### AIM OF THE EXERCISE
A complete answer lists every line of the material where the string "Control" occurs.

Top of INPUT DATA

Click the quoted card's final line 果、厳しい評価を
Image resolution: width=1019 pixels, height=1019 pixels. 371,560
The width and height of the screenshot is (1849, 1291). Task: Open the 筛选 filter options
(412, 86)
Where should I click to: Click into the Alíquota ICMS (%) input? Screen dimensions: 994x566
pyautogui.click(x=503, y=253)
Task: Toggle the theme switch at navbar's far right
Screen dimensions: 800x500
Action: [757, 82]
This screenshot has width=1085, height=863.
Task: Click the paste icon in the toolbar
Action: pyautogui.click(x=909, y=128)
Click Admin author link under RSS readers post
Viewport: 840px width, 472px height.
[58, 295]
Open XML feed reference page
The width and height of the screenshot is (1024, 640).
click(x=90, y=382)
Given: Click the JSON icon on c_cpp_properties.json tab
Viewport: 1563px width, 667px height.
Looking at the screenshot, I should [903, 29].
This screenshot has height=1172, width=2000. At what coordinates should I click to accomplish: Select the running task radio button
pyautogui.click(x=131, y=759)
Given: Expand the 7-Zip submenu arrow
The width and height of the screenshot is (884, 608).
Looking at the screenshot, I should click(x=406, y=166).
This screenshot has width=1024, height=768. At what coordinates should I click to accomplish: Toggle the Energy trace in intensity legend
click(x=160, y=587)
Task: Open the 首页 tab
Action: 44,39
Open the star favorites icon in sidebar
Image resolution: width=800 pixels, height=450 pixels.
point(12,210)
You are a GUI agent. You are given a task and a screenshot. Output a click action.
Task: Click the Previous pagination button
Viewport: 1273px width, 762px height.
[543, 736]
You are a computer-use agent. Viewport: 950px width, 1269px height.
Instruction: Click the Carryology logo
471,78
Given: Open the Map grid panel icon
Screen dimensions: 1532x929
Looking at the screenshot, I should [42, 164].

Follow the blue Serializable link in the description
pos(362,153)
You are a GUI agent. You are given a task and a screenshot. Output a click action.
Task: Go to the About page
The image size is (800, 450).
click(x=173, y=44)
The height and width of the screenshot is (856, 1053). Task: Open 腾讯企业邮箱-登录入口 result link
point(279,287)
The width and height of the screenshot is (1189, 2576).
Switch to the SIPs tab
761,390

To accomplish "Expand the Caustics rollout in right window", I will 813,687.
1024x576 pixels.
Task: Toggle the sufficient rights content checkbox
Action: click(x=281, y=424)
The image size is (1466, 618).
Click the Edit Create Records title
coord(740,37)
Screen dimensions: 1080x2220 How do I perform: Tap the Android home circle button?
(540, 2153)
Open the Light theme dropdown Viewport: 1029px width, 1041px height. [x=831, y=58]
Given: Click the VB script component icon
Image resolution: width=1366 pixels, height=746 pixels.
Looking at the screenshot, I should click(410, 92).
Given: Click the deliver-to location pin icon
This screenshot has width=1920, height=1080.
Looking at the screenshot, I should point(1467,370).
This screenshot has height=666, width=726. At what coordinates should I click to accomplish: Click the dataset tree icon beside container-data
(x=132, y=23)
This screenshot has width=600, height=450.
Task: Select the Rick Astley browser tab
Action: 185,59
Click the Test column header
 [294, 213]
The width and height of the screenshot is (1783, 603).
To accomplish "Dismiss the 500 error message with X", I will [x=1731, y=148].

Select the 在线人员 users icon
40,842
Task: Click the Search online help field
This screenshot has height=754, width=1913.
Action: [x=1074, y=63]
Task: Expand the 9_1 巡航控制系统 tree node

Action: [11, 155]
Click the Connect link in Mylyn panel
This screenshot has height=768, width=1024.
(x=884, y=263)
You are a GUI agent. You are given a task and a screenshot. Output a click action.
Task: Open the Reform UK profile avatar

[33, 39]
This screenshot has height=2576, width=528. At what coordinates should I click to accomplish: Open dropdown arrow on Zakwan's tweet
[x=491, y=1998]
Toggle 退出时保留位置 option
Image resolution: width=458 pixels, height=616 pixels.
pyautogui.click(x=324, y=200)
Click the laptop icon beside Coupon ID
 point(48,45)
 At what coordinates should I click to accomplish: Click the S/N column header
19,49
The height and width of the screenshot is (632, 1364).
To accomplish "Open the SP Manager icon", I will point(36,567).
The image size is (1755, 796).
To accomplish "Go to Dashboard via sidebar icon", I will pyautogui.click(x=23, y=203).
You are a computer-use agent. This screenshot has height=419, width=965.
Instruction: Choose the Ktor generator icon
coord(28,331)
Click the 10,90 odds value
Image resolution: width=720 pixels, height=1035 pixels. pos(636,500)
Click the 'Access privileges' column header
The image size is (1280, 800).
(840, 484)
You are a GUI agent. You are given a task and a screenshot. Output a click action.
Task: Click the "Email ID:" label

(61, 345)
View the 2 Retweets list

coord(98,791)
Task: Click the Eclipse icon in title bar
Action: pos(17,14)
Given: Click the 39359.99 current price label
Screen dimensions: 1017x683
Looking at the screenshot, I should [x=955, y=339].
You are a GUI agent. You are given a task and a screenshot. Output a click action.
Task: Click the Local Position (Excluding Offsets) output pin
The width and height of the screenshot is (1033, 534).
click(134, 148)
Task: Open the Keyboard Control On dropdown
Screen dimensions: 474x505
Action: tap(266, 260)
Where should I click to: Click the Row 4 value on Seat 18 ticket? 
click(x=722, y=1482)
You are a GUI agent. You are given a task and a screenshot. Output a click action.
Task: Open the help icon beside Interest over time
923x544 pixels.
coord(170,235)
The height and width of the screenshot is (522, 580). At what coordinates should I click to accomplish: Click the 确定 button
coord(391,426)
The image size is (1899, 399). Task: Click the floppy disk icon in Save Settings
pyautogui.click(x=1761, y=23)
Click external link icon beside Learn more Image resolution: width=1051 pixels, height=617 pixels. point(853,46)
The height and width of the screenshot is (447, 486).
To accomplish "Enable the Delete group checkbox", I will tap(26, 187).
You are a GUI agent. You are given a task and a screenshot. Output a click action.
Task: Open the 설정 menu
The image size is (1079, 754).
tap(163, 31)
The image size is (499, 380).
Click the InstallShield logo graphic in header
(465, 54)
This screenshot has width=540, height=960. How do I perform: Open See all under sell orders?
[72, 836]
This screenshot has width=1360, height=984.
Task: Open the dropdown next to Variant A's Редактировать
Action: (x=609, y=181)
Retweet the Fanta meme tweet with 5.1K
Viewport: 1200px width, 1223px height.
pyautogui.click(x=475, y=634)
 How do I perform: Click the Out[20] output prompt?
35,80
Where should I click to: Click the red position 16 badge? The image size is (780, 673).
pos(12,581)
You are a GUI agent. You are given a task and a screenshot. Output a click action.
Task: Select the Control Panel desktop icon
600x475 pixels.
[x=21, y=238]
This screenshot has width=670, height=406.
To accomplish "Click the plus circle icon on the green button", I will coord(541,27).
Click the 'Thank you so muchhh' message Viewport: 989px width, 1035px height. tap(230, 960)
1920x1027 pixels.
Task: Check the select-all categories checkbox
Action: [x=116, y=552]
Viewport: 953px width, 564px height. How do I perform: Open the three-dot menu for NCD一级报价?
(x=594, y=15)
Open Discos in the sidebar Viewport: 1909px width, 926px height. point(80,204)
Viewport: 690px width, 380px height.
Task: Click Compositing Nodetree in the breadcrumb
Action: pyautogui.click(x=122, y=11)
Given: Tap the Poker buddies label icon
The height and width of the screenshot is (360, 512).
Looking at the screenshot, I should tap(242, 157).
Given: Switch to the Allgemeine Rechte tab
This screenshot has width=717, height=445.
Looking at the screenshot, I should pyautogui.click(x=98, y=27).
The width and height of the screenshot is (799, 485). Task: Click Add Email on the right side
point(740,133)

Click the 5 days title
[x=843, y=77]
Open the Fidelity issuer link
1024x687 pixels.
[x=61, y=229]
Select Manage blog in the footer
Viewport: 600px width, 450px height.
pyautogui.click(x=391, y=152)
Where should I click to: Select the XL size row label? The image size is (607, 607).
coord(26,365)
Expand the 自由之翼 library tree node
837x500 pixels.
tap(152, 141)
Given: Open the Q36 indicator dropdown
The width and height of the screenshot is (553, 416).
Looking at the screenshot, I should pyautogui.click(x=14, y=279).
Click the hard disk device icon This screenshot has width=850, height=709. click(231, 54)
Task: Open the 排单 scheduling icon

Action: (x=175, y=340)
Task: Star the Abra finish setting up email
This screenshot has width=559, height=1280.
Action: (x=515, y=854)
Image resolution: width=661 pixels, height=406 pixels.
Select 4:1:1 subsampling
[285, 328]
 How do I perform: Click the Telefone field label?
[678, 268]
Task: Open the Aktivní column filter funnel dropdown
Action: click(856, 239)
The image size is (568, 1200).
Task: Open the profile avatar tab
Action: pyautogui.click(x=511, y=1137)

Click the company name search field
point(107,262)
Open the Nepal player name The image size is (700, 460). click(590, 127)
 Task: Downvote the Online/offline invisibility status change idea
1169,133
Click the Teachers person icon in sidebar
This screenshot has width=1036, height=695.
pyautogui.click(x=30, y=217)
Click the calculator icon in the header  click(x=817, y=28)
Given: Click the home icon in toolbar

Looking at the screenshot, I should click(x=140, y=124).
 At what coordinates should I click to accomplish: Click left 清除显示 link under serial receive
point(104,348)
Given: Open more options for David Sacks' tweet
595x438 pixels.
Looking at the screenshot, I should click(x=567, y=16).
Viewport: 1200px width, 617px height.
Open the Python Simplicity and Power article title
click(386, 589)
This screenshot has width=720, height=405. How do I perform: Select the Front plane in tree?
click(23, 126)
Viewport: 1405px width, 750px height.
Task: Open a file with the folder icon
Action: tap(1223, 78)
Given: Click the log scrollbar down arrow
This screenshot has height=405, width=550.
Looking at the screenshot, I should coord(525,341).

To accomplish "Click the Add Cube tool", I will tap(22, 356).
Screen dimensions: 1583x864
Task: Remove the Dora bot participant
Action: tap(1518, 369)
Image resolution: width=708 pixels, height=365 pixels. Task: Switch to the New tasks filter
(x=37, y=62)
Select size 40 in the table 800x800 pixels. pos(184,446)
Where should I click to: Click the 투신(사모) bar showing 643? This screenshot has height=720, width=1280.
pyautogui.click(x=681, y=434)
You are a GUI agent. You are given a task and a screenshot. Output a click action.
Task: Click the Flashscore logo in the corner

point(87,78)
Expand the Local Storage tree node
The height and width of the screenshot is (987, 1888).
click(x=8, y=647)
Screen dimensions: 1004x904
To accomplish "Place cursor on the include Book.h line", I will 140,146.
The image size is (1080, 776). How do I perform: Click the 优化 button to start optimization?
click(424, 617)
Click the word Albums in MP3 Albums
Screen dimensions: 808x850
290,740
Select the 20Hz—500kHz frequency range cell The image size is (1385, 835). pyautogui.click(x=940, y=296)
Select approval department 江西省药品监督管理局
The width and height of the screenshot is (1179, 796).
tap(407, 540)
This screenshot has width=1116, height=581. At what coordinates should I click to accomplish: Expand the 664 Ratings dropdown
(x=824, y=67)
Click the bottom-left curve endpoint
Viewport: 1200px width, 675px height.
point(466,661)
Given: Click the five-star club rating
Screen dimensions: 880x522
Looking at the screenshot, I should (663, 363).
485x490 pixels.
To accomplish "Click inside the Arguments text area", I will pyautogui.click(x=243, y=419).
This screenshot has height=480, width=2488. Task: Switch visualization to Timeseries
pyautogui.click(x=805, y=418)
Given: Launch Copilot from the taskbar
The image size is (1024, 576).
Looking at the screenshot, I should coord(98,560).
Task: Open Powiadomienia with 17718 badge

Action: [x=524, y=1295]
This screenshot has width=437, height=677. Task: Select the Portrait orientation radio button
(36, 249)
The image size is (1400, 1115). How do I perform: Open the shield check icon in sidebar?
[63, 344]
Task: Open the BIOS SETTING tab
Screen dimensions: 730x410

Bottom of INPUT DATA

### SOLVED PROBLEM
Task: Open the Keyboard Control On dropdown
Task: Select the Control Panel desktop icon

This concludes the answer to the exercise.